Malaria remains one of the world's great global health problems, still responsible for widespread morbidity and mortality, and especially among children under 5-years-old. Alarmingly, the specter of widespread resistance to antimalarial drugs threatens to reverse recent progress made in the public health sector, potentially rendering our available therapeutic options ineffective. To address this clear and present threat, the biomedical community needs to identify more effective ways of treating malaria that undermine or prevent the evolution of drug resistance. In addition, the malaria community needs new perspectives on drug resistance that might foster entirely new directions for therapy. The proposed project is engineered to test the hypothesis that a greater mechanistic understanding of antimalarial resistance can lead to the creation of better predictive models for the evolution of drug resistance, which could aid in our quest to address the antimalarial resistance problem.
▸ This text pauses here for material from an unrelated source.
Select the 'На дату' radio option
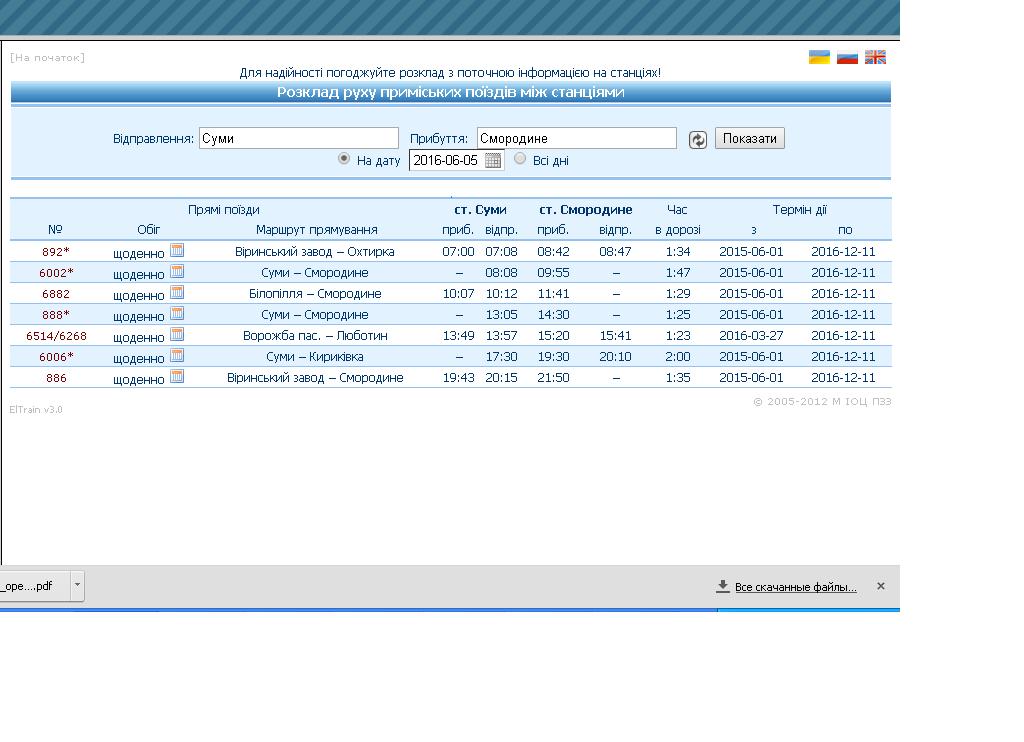 pos(344,158)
This hypothesis is based on two sets of recent findings: (1) recent studies have revealed the biophysical and biochemical mechanism of drug resistance in bacterial pathogens. (2) Improvements in computational evolution allow for a more refined picture of evolution across genotype-phenotype maps.
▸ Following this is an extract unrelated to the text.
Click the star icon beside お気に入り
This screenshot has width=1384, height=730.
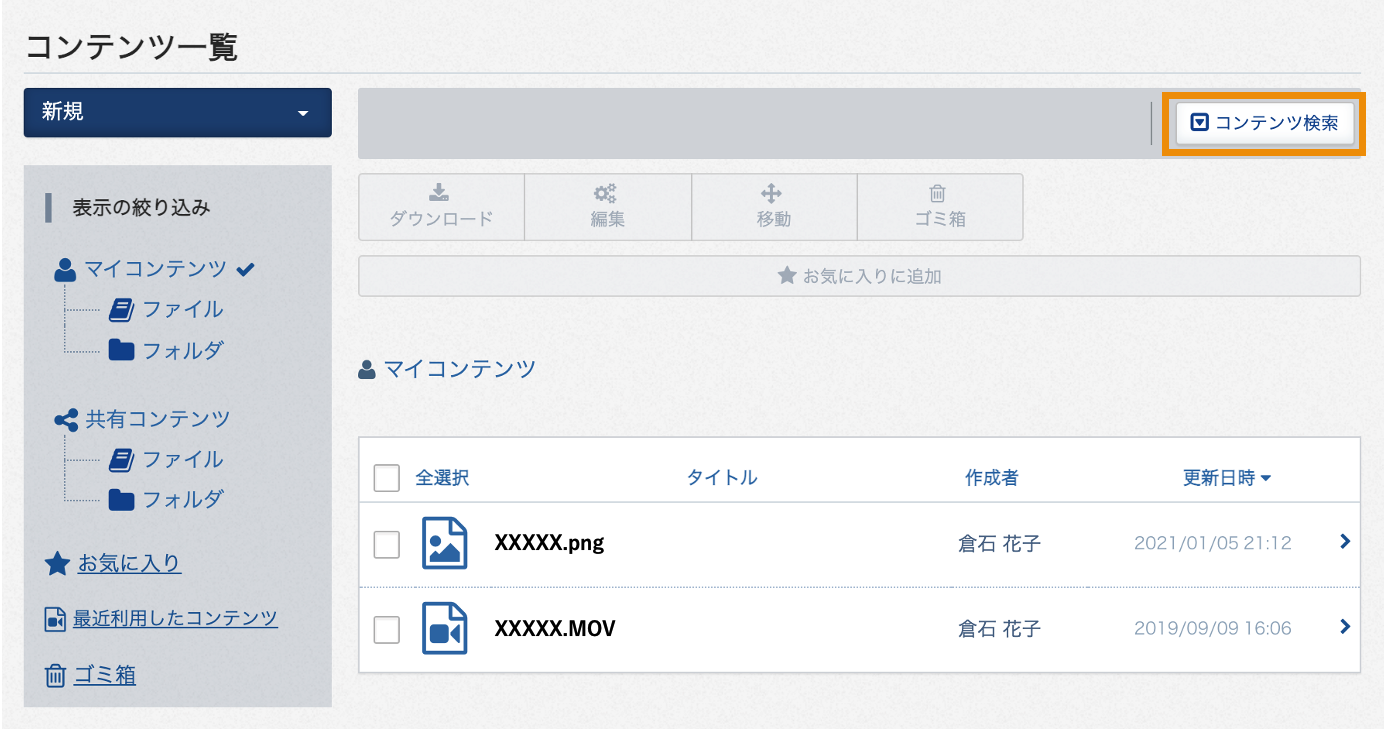57,564

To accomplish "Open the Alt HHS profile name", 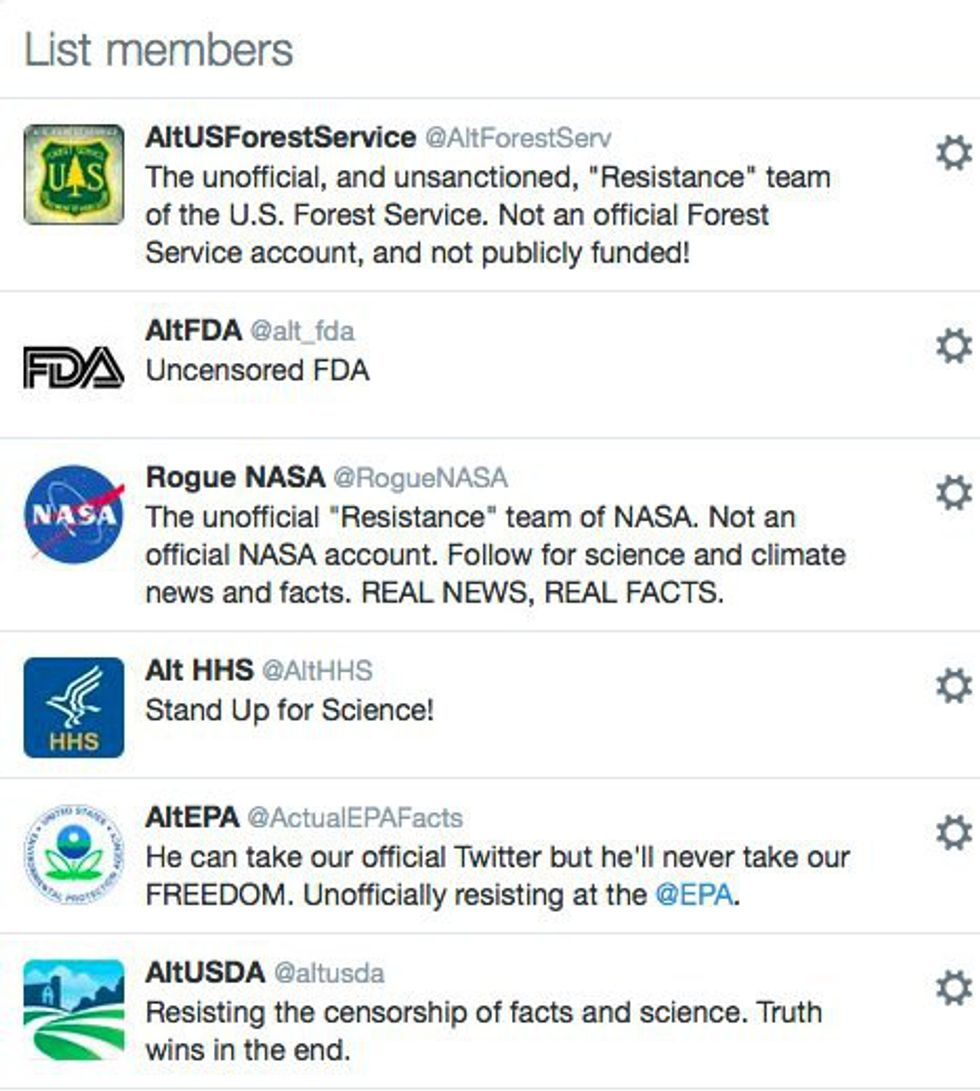I will point(199,671).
Two specific aims are proposed to test the larger hypothesis.
AIM 1, will create genotype-phenotype maps for dihydrofolate reductase (DHFR, an enzyme target of several antimicrobial drugs malaria and other pathogens) resistance to several antifolate drugs. In addition, AIM 1 will measure biochemical and biophysical properties of the mutations that compose the genotype-phenotype map for resistance.
AIM 2, will construct computational predictive models of evolution, and test several theoretical antimalarial treatment strategies in silico. In sum, these AIMS offer multiple methods?experimental, mathematical, and computational?that will foster a richer picture of antimalarial evolution. This picture would contribute to the longer-term goal of being able to undermine the evolution of antifolate resistance through more responsible use of existing drugs, and identify of unexplored targets for new drugs.